Photo right by Mick Murray (In Your Face Photo)

When a white supremacist targets a specific minority group in a deadly rampage, people are appalled. He was clearly a Grand Wizard of Dickery, a bigot of the highest degree.

When a couple of artists are misinterpreted as promoting headscarves, it sparks a public debate. People are suddenly willing to engage in a discussion about the intentions behind the act, and its repercussions. Were they being deliberately provocative?

Why does one situation merit discussion, while the other is dismissed as a freak occurrence?

It’s easy to dismiss the recent killing of six people at a Sikh temple in Wisconsin as just one  lunatic. But, sometimes even lunatics start out as merely frustrated people, who do things for admittedly deranged reasons.

Wade Michael Page, the gunman who killed six people at a Sikh temple in Wisconsin on August 5 before being shot dead by police, was reportedly a neo-Nazi who played in White Power bands. Though his intentions will never be known for certain, all signs point to “hate crime.” Prof. Robert Futrell of the University of Nevada, who wrote a book on American neo-Nazis, was quoted in the Chicago Tribune as saying that Page’s shooting could be seen as a call to action for his fellow neo-Nazis, to take up arms and fight non-whites.

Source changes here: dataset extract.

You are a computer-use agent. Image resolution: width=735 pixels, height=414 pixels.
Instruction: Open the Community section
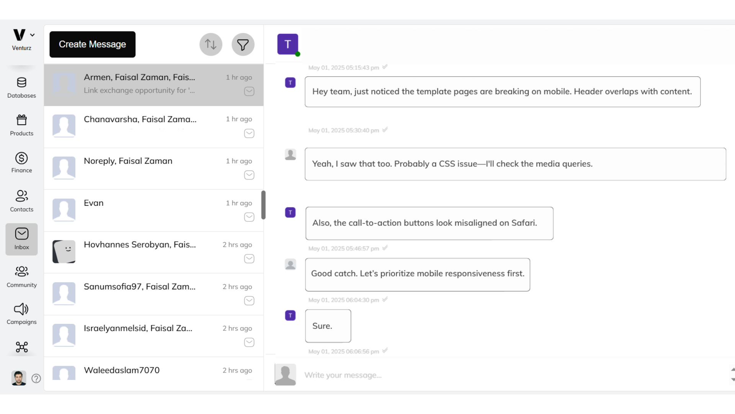21,276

It’s easy, even tempting, to dismiss this as just one lunatic who hated minorities just because, without any origin for his beliefs or actions. But, sometimes even lunatics start out as merely frustrated people, who do things for admittedly deranged reasons.

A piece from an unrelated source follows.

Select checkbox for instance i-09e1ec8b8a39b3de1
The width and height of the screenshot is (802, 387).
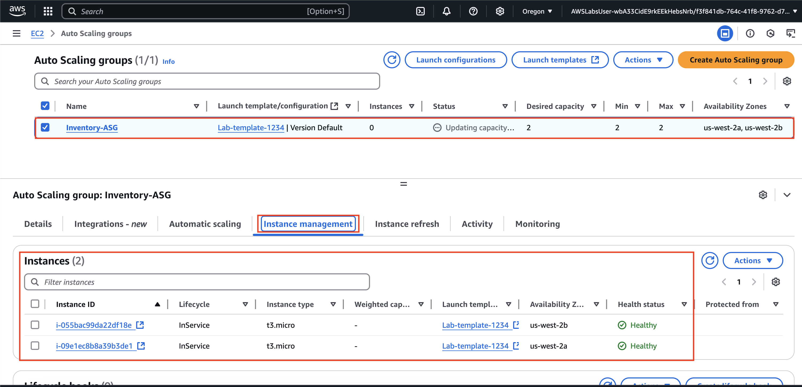pos(35,346)
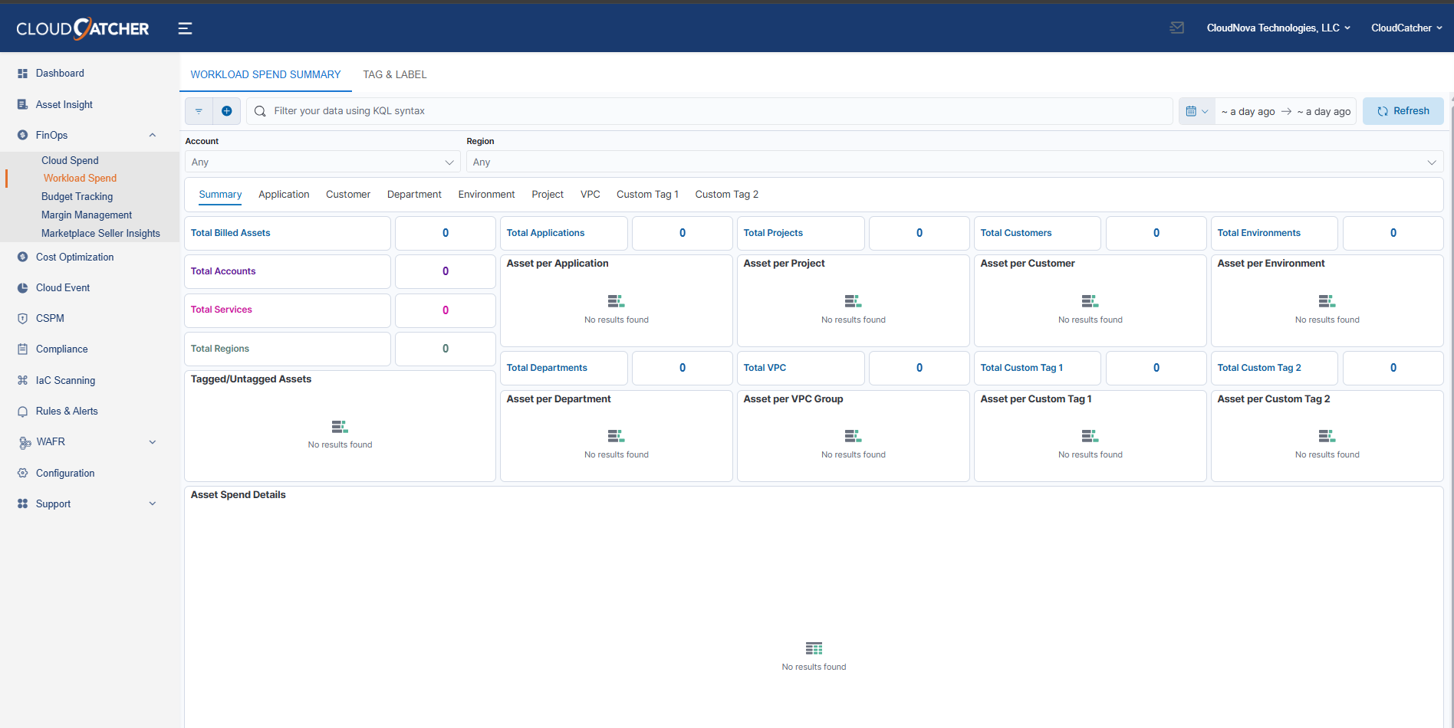
Task: Click the envelope icon in the top bar
Action: [x=1176, y=27]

As Department of Homeland Security Secretary Janet Napolitano argued in a report released three years ago, deranged lunatics can start out as relatively normal, thoroughly frustrated people who do things for a reason. Hatred, though not rational, has its roots; it’s those roots, then, that should be removed before they grow into a full-fledged disaster.

Os Gemeos, the Brazilian brothers who put up a mural in Dewey Square just a day earlier, have the opposite problem.

Their painting has been receiving intense public scrutiny for the messaging behind it. Some people, including the provocateur Fox News, are willing to believe it is meant to offend any American who doesn’t like terrorism, and even to promote it. Everyone else believes it is meant to start a conversation on the role of public art.

Why should we ascribe so much thought to the meaning behind this mural, but not the causes of a shooting?

The situations, of course, are different, and the loss of human lives can never be compared to the ignorant conclusions of lazy people about a mural. But if we’re discussing the fallout of both incidents, which one is worse: a single man full of hate, or hundreds of people exercising overt racism at the least provocation? At the very least, the American people should be able to sustain public discussions around both.